Laboratory Exercise 8
Filtering and Formatting Data
CMP 420: Database Systems
Lehman College, City University of New York
3 April 2003
Employee Database
Last lab, we used the Java interface to SQL,
called JDBC. Today, we will populate a simple database
using data from the web. The database will
contain two tables:
Employees(ID, Name, Address, StartYear, StopYear, Salary)
Colleges(SchoolName, StudentName)
Telnet into comet and create a database for today's
lab (or use the one you created for Lab 7). You should create tables corresponding to the schema
above, with the following constraints:
- ID is the primary key for Employee.
- StudentName is the primary key for Colleges.
- Address has a default value of "1600 Pennsylvania Ave."
- Name, SchoolName, and StudentName cannot be NULL.
Populating the Database
One way to enter the information into your database is to type
in every line by hand. Another way is to read in the database
stored as a file. For today's lab, we will use data from the
web to populate the database, found at:
http://www.presidentsusa.net/index.html.
We will use the information about the presidents found there
to populate our database.
Unfortunately, most data on the web cannot be immediately loaded
into your database. You first must format it, so, it can be
correctly loaded. For example, this page
gives most of the information needed for the first table, while information for the second table can be found here. However,
it is not in the correct format (for example of the correct
format, see the lab2data.txt).
The main part of today's lab is to write a filter program
that reads in the data from the presidential webpage (save it as
a file in your account), and writes out a file with the "INSERT ... VALUES"
statements needed to insert the information about the presidents
into the database.
Some hints on how to do this:
- You may use whichever programming language you feel most
comfortable. On the system is C, C++, perl, and Java with most
of the standard libraries. Ask if you would like to use a
language not listed above.
- Start by writing a program that reads in a file line by line,
and prints out each line to the screen.
- Next, break each line you read in into pieces (in Java, you
might want to use a string tokenizer class). Note that you
can throw away the information about the vice presidents at
the end of the lines since it's not needed in this database.
- Next, write out the lines with the necessary SQL commands to
insert the data into the database.
- We will use the presidental number as their ID. For example,
George Washington will have ID number 1, while George W. Bush
will have ID number 43.
- Note that two presidents served less than a year, so, have
only StartYears on the webpage. You should either "preprocess"
the file (add StopYears before running your program), or have
conditionals in your program that handle this situation.
[President William Harrison caught pneumonia during his
inaugeration and died during his first year in office.

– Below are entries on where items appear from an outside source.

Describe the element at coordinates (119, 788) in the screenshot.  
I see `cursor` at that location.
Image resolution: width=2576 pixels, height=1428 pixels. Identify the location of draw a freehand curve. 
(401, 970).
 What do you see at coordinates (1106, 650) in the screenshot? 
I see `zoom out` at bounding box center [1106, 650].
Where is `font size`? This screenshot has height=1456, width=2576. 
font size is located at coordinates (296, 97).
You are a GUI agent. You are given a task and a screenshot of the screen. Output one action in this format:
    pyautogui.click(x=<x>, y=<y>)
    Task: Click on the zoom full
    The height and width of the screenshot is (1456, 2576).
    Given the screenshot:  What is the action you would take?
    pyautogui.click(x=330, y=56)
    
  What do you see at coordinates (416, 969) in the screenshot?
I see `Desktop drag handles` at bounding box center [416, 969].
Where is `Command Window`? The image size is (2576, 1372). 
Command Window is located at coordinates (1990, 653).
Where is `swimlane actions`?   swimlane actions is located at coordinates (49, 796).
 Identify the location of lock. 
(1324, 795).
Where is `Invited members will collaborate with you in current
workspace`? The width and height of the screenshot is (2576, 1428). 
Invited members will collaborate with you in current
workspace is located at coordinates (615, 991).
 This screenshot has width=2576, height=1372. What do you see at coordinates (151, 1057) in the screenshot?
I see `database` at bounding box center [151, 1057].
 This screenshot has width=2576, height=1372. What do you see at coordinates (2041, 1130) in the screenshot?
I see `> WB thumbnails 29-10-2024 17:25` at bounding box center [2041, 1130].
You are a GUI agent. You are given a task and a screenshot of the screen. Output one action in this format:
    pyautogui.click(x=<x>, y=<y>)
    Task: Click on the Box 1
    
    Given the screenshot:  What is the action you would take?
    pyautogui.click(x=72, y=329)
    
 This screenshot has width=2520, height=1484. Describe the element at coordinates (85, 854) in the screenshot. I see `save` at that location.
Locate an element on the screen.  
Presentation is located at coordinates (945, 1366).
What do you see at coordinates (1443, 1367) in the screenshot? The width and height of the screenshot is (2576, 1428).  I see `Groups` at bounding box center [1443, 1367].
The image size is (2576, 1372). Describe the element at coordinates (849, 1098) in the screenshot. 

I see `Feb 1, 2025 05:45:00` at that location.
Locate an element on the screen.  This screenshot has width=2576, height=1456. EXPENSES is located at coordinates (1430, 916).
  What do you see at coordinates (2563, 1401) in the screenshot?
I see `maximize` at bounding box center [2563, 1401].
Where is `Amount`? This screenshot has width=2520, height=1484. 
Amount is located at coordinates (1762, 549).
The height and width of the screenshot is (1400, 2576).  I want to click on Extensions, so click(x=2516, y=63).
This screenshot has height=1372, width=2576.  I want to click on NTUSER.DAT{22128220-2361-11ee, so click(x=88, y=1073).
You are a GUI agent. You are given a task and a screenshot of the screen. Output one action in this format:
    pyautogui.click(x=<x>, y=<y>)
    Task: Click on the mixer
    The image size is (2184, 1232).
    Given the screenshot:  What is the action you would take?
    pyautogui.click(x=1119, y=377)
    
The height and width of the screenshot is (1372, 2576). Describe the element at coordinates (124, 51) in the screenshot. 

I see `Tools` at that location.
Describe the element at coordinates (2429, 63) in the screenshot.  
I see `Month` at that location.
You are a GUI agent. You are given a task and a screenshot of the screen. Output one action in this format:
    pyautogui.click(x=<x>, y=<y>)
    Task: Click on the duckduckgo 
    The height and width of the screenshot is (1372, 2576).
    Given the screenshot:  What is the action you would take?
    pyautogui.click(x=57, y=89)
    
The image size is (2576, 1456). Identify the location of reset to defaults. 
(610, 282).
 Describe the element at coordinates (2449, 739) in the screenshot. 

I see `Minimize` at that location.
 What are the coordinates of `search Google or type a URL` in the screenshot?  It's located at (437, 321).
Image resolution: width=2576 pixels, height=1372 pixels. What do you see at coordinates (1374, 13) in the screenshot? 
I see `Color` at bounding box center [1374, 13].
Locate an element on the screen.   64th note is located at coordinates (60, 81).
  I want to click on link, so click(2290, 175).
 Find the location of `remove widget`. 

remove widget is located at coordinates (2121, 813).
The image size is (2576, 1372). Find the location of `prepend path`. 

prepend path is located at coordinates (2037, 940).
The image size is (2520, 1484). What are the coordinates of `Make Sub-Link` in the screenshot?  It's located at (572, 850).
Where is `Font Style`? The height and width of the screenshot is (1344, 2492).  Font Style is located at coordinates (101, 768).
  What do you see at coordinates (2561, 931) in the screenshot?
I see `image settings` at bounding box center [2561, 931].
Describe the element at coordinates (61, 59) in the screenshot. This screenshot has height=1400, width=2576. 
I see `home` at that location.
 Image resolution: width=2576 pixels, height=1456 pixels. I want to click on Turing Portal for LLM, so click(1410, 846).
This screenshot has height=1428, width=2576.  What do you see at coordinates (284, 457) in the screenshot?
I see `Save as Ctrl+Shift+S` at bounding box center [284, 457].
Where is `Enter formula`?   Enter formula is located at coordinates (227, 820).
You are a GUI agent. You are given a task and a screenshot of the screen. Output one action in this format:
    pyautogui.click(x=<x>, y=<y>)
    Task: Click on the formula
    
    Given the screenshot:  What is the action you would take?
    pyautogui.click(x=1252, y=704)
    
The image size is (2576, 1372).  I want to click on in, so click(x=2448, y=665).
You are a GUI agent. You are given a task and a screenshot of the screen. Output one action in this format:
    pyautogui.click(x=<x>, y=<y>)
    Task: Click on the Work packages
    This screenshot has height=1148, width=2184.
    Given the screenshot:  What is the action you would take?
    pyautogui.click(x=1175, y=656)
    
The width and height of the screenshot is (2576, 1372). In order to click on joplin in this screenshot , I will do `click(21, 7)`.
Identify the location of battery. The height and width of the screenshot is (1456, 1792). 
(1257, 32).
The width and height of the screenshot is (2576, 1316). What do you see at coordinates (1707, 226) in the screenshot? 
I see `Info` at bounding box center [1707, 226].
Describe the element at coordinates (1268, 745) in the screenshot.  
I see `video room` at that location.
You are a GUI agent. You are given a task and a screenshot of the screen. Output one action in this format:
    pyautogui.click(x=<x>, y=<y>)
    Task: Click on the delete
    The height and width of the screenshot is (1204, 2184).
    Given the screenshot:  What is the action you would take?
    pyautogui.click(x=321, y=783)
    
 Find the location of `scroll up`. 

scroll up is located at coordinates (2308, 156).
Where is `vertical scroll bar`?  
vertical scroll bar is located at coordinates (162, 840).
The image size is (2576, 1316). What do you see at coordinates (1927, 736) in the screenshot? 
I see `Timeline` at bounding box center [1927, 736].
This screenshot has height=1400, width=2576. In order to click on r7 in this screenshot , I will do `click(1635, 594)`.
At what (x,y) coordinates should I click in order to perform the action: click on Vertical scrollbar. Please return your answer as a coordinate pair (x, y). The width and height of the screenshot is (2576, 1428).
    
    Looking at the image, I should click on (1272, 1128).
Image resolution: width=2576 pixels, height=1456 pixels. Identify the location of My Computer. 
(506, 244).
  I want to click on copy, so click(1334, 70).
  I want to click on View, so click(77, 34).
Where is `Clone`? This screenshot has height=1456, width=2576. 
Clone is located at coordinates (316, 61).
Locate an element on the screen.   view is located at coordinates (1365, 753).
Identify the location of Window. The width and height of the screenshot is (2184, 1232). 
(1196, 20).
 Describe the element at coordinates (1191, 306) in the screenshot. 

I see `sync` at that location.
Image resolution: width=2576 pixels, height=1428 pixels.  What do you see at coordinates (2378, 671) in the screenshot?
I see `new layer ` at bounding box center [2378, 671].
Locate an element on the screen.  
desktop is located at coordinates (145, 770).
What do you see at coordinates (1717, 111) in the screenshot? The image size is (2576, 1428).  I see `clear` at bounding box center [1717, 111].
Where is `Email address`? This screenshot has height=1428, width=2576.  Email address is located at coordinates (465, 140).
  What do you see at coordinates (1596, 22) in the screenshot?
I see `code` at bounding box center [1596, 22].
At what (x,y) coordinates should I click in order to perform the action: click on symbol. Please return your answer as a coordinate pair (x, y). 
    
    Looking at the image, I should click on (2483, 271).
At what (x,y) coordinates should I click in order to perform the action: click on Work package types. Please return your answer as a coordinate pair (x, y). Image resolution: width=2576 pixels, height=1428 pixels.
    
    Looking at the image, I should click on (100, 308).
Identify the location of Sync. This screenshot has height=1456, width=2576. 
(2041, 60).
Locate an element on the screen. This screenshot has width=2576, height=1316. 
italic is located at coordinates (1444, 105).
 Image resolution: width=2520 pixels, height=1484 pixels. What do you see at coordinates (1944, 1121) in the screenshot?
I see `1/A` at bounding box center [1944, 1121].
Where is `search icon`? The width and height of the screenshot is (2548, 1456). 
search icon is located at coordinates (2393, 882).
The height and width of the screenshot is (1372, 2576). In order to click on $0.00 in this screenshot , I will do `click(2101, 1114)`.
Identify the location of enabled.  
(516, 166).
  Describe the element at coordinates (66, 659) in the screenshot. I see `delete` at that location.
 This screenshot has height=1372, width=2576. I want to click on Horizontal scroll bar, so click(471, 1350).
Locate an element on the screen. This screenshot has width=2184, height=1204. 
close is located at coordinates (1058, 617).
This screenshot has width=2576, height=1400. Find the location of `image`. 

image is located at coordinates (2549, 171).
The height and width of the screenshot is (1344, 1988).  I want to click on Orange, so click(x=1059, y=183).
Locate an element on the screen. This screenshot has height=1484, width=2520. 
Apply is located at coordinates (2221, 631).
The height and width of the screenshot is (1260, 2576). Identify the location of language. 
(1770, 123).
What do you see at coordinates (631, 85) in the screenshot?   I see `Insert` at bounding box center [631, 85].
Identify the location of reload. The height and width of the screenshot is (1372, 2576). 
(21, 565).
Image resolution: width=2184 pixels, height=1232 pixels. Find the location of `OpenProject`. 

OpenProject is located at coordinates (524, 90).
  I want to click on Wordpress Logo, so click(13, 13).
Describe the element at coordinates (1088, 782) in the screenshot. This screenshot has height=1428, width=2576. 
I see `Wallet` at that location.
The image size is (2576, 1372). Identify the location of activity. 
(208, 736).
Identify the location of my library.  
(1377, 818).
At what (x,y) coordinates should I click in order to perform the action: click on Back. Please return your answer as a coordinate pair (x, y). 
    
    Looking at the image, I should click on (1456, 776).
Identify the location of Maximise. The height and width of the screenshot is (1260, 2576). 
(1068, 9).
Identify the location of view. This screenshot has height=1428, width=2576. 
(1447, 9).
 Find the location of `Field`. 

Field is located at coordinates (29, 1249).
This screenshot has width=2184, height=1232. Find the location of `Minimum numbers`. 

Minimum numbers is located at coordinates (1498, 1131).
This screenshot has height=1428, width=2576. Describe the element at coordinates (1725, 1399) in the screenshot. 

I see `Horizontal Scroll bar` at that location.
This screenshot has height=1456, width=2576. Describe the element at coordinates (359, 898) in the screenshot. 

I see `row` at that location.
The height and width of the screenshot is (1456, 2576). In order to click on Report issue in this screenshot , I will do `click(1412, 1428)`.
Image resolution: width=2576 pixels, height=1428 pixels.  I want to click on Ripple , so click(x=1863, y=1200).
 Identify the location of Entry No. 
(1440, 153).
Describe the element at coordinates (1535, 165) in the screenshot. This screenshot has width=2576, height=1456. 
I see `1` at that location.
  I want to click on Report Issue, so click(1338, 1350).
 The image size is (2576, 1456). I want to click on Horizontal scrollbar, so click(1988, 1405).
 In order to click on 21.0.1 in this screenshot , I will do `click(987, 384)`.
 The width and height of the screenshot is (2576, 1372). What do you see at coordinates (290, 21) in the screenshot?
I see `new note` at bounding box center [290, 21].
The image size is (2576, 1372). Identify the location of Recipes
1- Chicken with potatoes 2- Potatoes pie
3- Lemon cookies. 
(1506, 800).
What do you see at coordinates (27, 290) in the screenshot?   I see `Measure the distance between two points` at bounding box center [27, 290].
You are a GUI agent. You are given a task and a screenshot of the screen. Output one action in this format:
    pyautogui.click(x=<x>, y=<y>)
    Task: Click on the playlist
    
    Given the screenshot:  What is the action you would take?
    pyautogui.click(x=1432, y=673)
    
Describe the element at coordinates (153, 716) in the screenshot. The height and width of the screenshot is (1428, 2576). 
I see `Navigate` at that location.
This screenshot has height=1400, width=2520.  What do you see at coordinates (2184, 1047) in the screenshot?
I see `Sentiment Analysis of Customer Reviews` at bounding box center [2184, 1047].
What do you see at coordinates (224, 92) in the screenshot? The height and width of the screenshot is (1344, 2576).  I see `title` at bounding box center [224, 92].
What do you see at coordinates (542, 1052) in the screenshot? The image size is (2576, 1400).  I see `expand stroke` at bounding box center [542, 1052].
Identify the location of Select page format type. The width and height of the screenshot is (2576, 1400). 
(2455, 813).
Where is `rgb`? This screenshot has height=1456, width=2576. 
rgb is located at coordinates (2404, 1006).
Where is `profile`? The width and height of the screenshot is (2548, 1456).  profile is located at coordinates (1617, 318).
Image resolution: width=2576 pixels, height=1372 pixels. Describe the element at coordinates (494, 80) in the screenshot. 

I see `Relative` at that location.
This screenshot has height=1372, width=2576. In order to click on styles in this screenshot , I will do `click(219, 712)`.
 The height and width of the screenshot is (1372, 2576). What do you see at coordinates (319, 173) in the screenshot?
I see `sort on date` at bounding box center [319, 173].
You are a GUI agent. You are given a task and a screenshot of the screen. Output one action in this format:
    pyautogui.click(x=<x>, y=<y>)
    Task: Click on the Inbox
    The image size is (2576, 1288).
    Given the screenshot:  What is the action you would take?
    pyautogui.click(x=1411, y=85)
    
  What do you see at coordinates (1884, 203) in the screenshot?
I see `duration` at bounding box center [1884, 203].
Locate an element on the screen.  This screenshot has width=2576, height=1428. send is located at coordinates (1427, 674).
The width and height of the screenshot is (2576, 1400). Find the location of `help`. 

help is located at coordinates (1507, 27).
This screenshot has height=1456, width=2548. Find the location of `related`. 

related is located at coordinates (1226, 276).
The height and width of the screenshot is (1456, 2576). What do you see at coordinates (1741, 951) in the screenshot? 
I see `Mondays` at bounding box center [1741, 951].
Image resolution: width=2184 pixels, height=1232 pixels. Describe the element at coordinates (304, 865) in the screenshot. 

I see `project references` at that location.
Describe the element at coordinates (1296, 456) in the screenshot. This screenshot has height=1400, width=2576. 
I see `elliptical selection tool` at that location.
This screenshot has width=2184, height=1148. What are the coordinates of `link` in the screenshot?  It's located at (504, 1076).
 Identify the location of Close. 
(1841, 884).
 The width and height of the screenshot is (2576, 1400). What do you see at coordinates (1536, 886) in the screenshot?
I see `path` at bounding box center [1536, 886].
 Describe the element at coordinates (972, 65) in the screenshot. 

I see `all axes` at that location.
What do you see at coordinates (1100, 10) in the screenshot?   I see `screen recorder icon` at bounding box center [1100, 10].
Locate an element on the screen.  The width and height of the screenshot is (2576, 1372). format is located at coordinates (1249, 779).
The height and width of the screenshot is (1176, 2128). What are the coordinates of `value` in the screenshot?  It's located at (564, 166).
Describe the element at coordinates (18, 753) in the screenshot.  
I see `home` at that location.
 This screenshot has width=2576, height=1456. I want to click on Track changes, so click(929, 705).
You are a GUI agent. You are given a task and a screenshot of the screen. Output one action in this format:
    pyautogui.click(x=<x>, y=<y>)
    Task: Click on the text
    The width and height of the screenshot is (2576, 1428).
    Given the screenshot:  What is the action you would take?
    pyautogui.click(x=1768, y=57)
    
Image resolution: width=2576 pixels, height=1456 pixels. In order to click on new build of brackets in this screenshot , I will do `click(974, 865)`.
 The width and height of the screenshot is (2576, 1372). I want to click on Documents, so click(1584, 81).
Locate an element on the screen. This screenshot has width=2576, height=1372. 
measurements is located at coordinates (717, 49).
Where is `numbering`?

President Garfield was assassinated by a rival's supporter
and died 80 days into his term.]
Once you have created you data file, you can read it into your
database using the "psql -f" option or using JDBC as described in the last lab.
Write a similar program to use the information about the colleges
that the presidents attended to populate the Colleges table.
Using your Database
Demonstrate your database works by:
- listing all presidents who served before 1800.
- listing all presidents who attended Harvard or Yale
and served at least 6 years.
Final Comments
Before leaving the lab, you need to log out and shut down your
computer. First, you should quit all applications. Then,
go to the K menu in the bottom left hand corner and
select Log Out. Choose the Shut Down option,
and shut off the monitor when you're done.
Remember to pick up any files you sent to the printer and to
take any personal belongings. It is difficult to get back
into the lab later (since it's locked when not in use), so,
it's worth making sure you haven't forgotten anything.